What's wrong with fillna in Pandas running twice?

I'm new to Pandas and Numpy. I was trying to solve the Kaggle | Titanic Dataset. Now I have to fix the two columns, "Age" and "Embarked" because they contains NAN.

Now I tried the fillna without any success, soon to discover that I was missing the inplace = True.

Now I attached them. But the first imputation was successful but the second one was not. I tried searching in SO and google, but did not find anything useful. Please help me.

Here's the code that I was trying.

# imputing "Age" with mean
titanic_df["Age"].fillna(titanic_df["Age"].mean(), inplace = True)
    
# imputing "Embarked" with mode
titanic_df["Embarked"].fillna(titanic_df["Embarked"].mode(), inplace = True)

print titanic_df["Age"][titanic_df["Age"].isnull()].size
print titanic_df["Embarked"][titanic_df["Embarked"].isnull()].size

and I got the output as

0
2

However I managed to get what I want without using inplace=True

titanic_df["Age"] =titanic_df["Age"].fillna(titanic_df["Age"].mean())
titanic_df["Embarked"] = titanic_df.fillna(titanic_df["Embarked"].mode())

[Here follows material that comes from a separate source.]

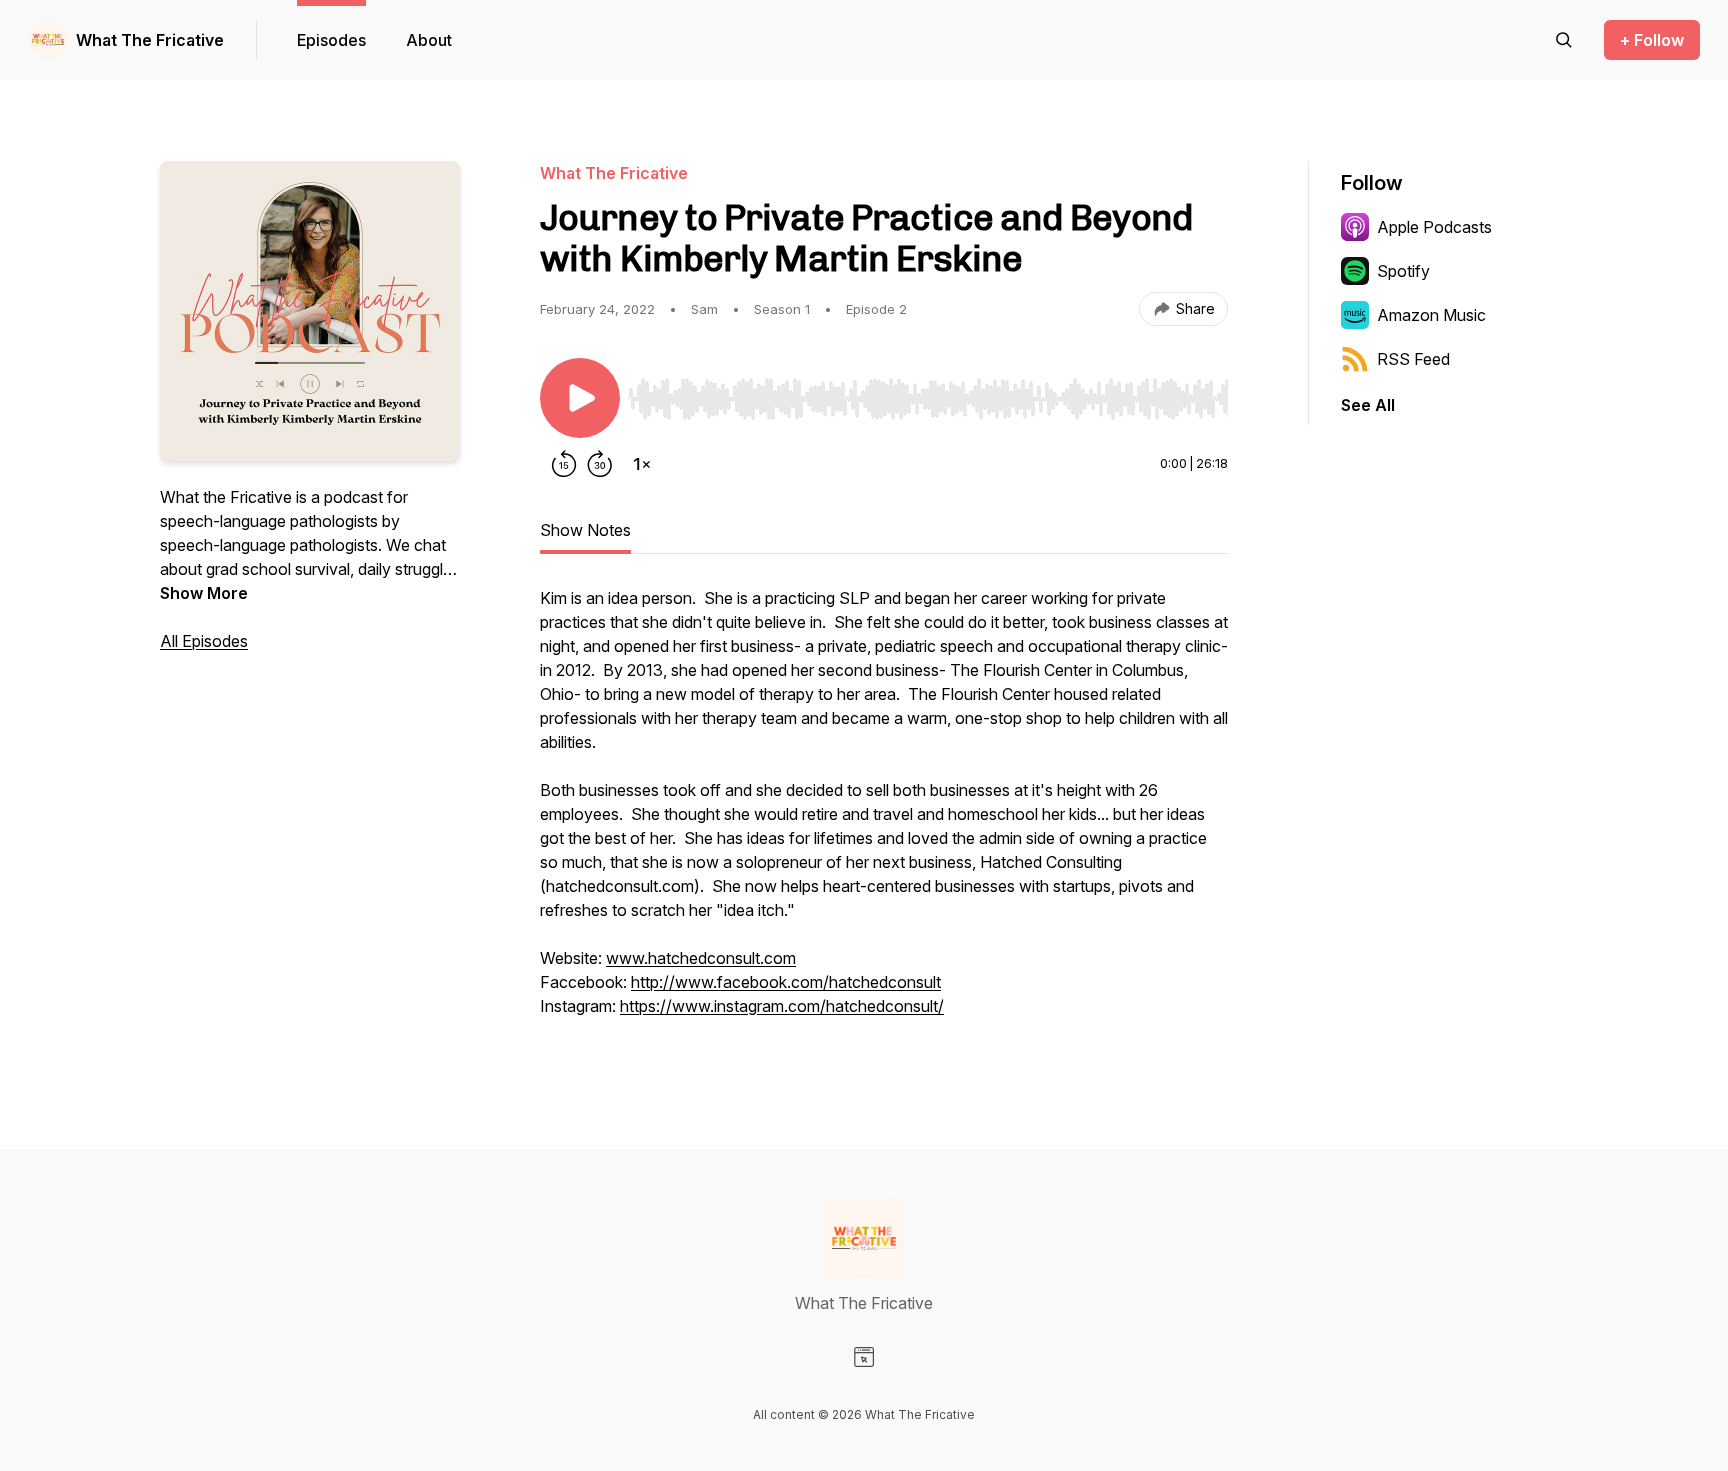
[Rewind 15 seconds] (564, 464)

But I am curious what's with the second usage of inplace=True.

Please bear with if I'm asking something which is extremely stupid because I' totally new and I may miss small things. Any help is appreciated. Thanks in advance.

Solution

pd.Series.mode returns a Series.

A variable has a single arithmetic mean and a single median but it may have several modes. If more than one value has the highest frequency, there will be multiple modes.

pandas operates on labels.

titanic_df.mean()
Out: 
PassengerId    446.000000
Survived         0.383838
Pclass           2.308642
Age             29.699118
SibSp            0.523008
Parch            0.381594
Fare            32.204208
dtype: float64

If I were to use titanic_df.fillna(titanic_df.mean()) it would return a new DataFrame where the column PassengerId is filled with 446.0, column Survived is filled with 0.38 and so on.

However, if I call the mean method on a Series, the returning value is a float:

titanic_df['Age'].mean()
Out: 29.69911764705882

There is no label associated here. So if I use titanic_df.fillna(titanic_df['Age'].mean()) all the missing values in all the columns will be filled with 29.699.

Why the first attempt was not successful

You tried to fill the entire DataFrame, titanic_df with titanic_df["Embarked"].mode(). Let's check the output first:

titanic_df["Embarked"].mode()
Out: 
0    S
dtype: object

It is a Series with a single element. The index is 0 and the value is S. Now, remember how it would work if we used titanic_df.mean() to fill: it would fill each column with the corresponding mean value. Here, we only have one label. So it will only fill values if we have a column named 0. Try adding df[0] = np.nan and executing your code again. You'll see that the new column is filled with S.

Why the second attempt was (not) successful

The right hand side of the equation, titanic_df.fillna(titanic_df["Embarked"].mode()) returns a new DataFrame. In this new DataFrame, Embarked column still has nan's:

titanic_df.fillna(titanic_df["Embarked"].mode())['Embarked'].isnull().sum()
Out: 2

However you didn't assign it back to the entire DataFrame. You assigned this DataFrame to a Series - titanic_df['Embarked']. It didn't actually fill the missing values in the Embarked column, it just used the index values of the DataFrame. If you actually check the new column, you'll see numbers 1, 2, ... instead of S, C and Q.

What you should do instead

You are trying to fill a single column with a single value. First, disassociate that value from its label:

titanic_df['Embarked'].mode()[0]
Out: 'S'

Now, it is not important if you use inplace=True or assign the result back. Both

titanic_df['Embarked'] = titanic_df['Embarked'].fillna(titanic_df['Embarked'].mode()[0])

and

titanic_df['Embarked'].fillna(titanic_df['Embarked'].mode()[0], inplace=True)

will fill the missing values in the Embarked column with S.

Of course this assumes you want to use the first value if there are multiple modes. You may need to improve your algorithm there (for example randomly select from the values if there are multiple modes).